Kein Physiker brauche allerdings zu befürchten, wegen einer »forschenden Maschine« künftig arbeitslos zu werden, betonen Lipson und Schmidt. Denn so ganz ohne Vorwissen fand ihr Computer nicht den Weg zu den Gesetzen Newtons. Namentlich am Beginn der Ausleseprozedur sorgte etwas einprogrammierte Lehrbuchmechanik dafür, dass von den zufällig erzeugten Formeln nur die physikalisch tragfähigen »überlebten«. Diese mussten zum Beispiel die partiellen Ableitungen der Ausgangsdaten, sprich die Geschwindigkeiten und Beschleunigungen der betrachteten Massen enthalten. Außerdem wurden bestimmte unveränderliche Größen, sogenannte Invarianten, von der Software favorisiert. »Sind die Invarianten erst einmal gefunden«, erklärt Schmidt, »sind prinzipiell alle Gleichungen, die das System beschreiben, greifbar.«

Man sollte vielleicht nicht gleich überschwänglich werden. Aber die neue Untersuchung hat eines recht deutlich gezeigt: Computer können nicht nur blitzschnell rechnen. Sie können unter bestimmten Voraussetzungen auch kreativ sein. Und diese Art von Kreativität dürfte in Zukunft vor allem jenen Wissenschaftlern zugute kommen, die große Datenberge anhäufen und darin nach Invarianten und Regelmäßigkeiten suchen.
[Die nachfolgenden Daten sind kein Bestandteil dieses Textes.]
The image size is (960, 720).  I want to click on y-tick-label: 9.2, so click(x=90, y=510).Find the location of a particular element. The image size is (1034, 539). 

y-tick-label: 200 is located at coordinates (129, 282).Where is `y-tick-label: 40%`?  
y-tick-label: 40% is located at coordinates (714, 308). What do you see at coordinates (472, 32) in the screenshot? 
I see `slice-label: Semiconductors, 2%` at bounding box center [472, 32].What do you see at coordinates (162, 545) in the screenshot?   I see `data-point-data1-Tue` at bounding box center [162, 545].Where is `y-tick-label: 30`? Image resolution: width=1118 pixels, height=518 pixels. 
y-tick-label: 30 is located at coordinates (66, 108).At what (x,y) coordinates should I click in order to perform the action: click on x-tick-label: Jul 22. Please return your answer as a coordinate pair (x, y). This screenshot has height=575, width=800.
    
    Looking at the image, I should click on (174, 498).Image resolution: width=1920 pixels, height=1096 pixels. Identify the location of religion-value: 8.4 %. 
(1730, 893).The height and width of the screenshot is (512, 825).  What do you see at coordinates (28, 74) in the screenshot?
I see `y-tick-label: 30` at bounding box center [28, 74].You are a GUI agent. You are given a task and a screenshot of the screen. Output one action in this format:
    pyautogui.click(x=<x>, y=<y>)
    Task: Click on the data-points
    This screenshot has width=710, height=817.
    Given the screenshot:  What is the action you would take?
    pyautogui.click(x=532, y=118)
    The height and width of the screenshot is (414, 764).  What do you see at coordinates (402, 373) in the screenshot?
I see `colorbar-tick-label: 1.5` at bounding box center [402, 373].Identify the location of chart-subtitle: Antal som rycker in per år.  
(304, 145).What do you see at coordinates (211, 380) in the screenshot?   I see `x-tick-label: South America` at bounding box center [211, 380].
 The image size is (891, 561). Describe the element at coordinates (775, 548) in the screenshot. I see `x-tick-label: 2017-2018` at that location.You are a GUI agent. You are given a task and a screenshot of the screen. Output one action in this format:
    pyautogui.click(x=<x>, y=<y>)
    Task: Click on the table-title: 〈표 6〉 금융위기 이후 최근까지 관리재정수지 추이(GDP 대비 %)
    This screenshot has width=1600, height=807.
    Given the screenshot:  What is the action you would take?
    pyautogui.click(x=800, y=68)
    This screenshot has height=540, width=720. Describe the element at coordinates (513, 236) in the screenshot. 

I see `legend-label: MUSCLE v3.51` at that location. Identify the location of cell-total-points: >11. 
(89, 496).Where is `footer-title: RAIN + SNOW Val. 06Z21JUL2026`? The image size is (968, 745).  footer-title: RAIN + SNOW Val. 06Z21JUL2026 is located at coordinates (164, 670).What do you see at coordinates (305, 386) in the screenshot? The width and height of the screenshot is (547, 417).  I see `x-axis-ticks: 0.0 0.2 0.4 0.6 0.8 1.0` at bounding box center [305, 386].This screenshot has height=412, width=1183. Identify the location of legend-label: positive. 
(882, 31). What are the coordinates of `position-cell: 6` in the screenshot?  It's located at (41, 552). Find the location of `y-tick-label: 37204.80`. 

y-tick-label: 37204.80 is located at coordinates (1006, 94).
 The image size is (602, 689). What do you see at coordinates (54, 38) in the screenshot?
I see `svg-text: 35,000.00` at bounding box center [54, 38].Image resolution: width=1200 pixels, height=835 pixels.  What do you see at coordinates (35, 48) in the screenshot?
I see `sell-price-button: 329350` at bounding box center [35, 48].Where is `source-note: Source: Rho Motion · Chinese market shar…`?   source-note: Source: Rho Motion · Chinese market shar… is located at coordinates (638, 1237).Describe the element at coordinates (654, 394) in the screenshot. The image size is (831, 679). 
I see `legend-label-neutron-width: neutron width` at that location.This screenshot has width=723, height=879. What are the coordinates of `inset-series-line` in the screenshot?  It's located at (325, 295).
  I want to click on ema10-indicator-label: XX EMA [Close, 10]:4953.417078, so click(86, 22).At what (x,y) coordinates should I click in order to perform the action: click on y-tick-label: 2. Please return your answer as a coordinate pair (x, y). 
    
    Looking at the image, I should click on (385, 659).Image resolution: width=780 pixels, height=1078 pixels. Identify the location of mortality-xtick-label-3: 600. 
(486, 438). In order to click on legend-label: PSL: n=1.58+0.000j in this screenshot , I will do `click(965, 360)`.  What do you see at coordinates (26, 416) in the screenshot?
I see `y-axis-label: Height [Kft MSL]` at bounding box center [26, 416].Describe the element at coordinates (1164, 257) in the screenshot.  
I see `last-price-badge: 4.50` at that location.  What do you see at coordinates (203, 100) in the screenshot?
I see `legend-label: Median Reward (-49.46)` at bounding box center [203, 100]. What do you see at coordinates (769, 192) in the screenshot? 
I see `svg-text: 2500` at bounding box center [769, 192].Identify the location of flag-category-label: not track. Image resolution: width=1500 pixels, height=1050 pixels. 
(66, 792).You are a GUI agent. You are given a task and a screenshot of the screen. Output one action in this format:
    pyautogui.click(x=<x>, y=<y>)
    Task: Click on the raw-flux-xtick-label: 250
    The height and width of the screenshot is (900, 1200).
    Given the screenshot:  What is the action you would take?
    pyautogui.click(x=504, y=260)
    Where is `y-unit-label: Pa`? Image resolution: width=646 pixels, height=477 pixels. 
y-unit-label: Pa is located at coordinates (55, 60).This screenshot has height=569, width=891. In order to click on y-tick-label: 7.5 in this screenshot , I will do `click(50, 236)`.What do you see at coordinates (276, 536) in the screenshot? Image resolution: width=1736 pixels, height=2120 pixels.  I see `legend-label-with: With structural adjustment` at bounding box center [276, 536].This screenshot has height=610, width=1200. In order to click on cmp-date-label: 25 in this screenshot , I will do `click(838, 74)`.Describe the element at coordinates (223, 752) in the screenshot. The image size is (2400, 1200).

Die interessante Frage lautet nun: Wird in den Computern, die man zur Lösung dieser Aufgabe einsetzt, irgendwann der »göttliche Funke« zur künstlichen Intelligenz (KI) überspringen? Anders als vor Jahren noch geben die meisten Forscher auf derartige Fragen heute nur sehr unscharfe Antworten. Denn zu viele Prophezeiungen über die Entwicklung einer »Menschmaschine« haben sich im nachhinein als illusionär erwiesen. Der amerikanische KI-Pionier Ray Kurzweil bleibt dennoch optimistisch: Sollten sich die Computer weiter so rasant entwickeln wie bisher, könnte darin in absehbarer Zeit Intelligenz von selbst entstehen, könnte sich neben der biologischen eine Evolution von Maschinen etablieren. Ob mit einem solchen Umbruch allerdings schon um das Jahr 2030 zu rechnen ist, wie Kurzweil meint, darf nach aller bisherigen Erfahrung bezweifelt werden.